By Siddhi Jain
New Delhi, Nov 9 (IANSlife) Alankrita Shrivastava, writer and director of ‘Lipstick Under My Burkha’, says that love should be represented as complex, and that “the idea of the Prince Charming, the knight in shining armour coming to save the damsel in distress, and then live happily ever after is a very damaging idea to feed into young minds”.
Shrivastava is part of the new podcast series by Bumble, titled ‘Is Romance Dead?’ where she speaks on the theme of love and film, TV and literature. Ahead of the launch, she shares her thoughts on love stories in an interview. Excepts:
Q: What goes into the making of a good love story?
A: I don’t believe in saccharine love stories, or epic love stories. I’m more interested in love that is found in unexpected places, where it is experienced between two people who are not the kind of people one is used to seeing together. I’m interested more in the peripheral contours of love, where love is not necessarily pure and virtuous, but grey and dark, fragile and volatile. Where love is a thing of just lust, or unrequited, or a delusion. I like the shadowy silvers of love. I am interested in what drives people to think they are in love, I’m interested in betrayals, I’m interested in the ambiguity and the hopelessness and sadness of love. I think it’s interesting to explore love by taking it off the pedestal of being this great pure amazing thing that everyone must aspire for.
I think exploring the fractured nature of love is interesting. I’m more interested in love stories that are gender fluid. Love stories that reveal schisms of society, and the imperfection of the human heart. I don’t believe love is unconditional, and it’s exciting to explore love as a flawed idea.
Q: How should cinema present a good love story?
A: My idea of a good love story is not conventional. In recent times I think “Call me by your name” is the most beautiful love story. But it’s not a happily ever after, it’s not about a love that is equally reciprocated… It’s a coming of age story really, but I think it’s exploration of love is most profound.
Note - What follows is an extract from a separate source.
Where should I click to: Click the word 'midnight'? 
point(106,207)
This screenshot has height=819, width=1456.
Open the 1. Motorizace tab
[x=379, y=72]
Indian cinema has been obsessed with love between young heterosexual people perhaps because it was not common in Indian society for young people to be allowed to love freely and choose their life partners. But in 2020 if we continue to eulogise that kind of love story, it’s a bit sad.
Q: Love and romance – do they hold different meanings to you?
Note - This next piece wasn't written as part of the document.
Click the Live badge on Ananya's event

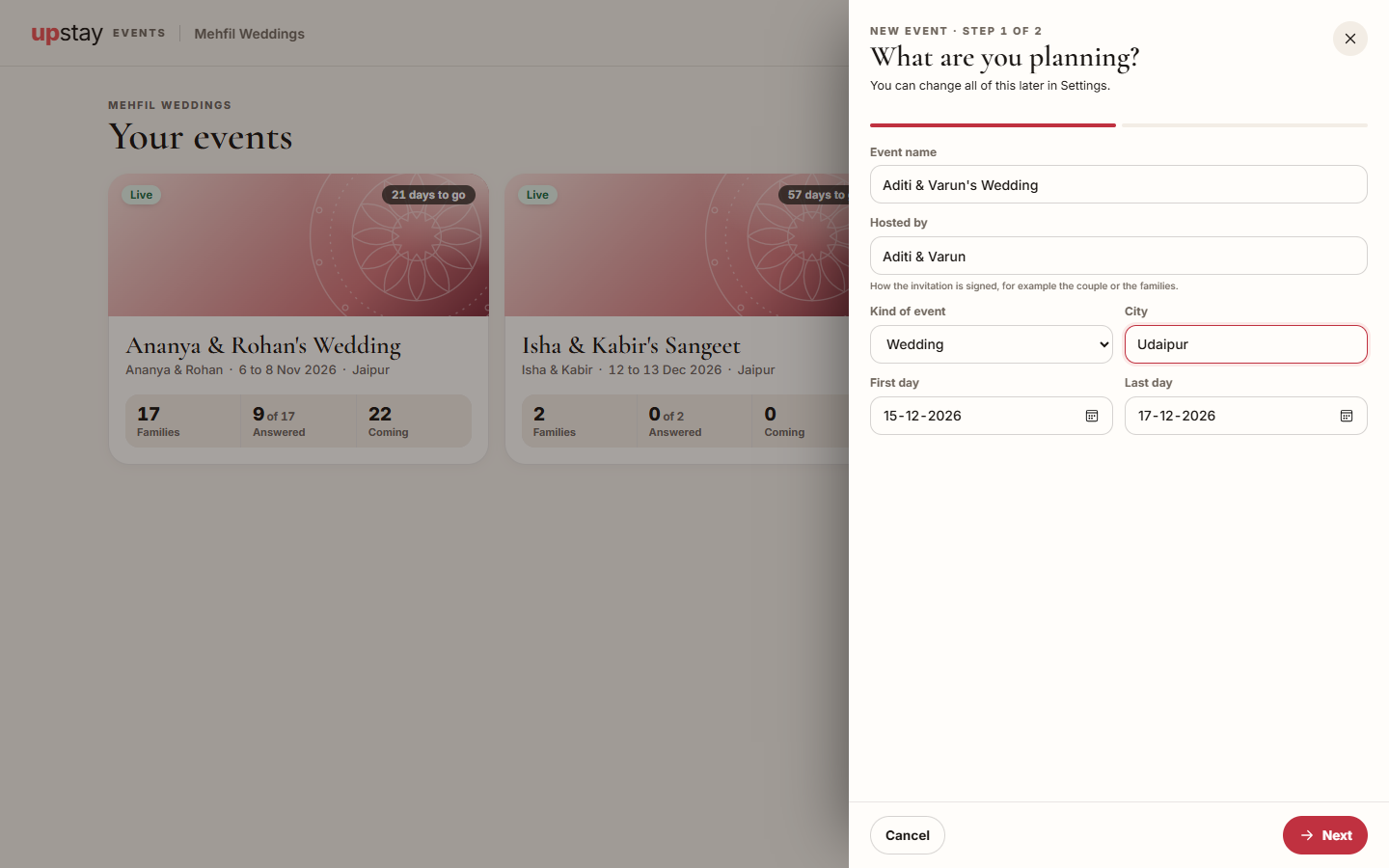click(x=141, y=195)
A: Love and romance are definitely two different things, and sometimes intersect. Romance can be found in the rain, sitting by a window drinking one’s coffee in peace, by reading poetry, looking at the stars in the sky… Romance for me is the idea of looking at life through rose tinted glasses for a few moments. Or feeling very alive in a few moments — the romance of a school dance for instance, or a late night drive with the wind blowing in one’s face and a favourite song playing.
In a relationship, lots of mundane things seem very beautiful because of the existence of the special someone in our lives. And that is lovely. And that is a melting of romance and love. Love is a deeper, more solid dynamic. And much more complex. We are selfish in relationships governed by love too. Love is complicated whether it is with one’s life partner or between mother and daughter or between siblings.
Love is so many different things between people who are attracted to each other and may be emotionally and physically involved with each other. It is lust and friendship and companionship, and respect and anger and hatred and possessiveness. It is laughter and warmth and tears and pain and joy.
Love is transient and lifelong at the same time. And two people who engage with each other can have totally different emotions and feelings that they both consider love. All romance is not about love, all love is not about romance — but sometimes romance deepens into love. And sometimes love gives rise to moments of romance.
Q: Love stories in a book or on the screen, are often dramatised, and fix a dreamy picture in the head of the viewer or watcher. do you agree?
A: Yes I agree. And I think it’s important to not only have those kind of unreal depictions of love in films and books. Because very often these depictions of love enforce patriarchal stereotypes and add to the social conditioning of women that their main goal in life is to fall in love. And that’s all.
Love is a lived thing, with fissures, and thorns. It’s a continuous nurturing of a relationship. To expect love to be so all encompassing and always so fulfilling and complete is to say that there is no space for individuals to grow and change and have overriding issues and ambition that drive their lives.
Conventional romantic love is not the be all and end all of human existence. In fact we often start to grow up when we experience heartbreak. And there is so much else in life that is required to make us feel fulfilled and grow. Who we are as people, how we contribute to society… all of this adds up. We can’t just be like “lets find love” and all will be well. Life is full of ups and downs, so it’s better for young girls to know that life is not about finding Mr. Right.
So the idea of the Prince Charming, the knight in shining armour coming to save the damsel in distress, and then they live happily ever after is a very damaging idea to feed into. I think love should be represented as complex, not playing into the stereotypes of patriarchy, not building on conventional ideas of beauty, or gender or sexuality. Why were princesses always described as “pretty” or “beautiful”? Even the Ugly Duckling eventually changed into a swan.
This episode of ‘Is Romance Dead?’ releases in the second half November.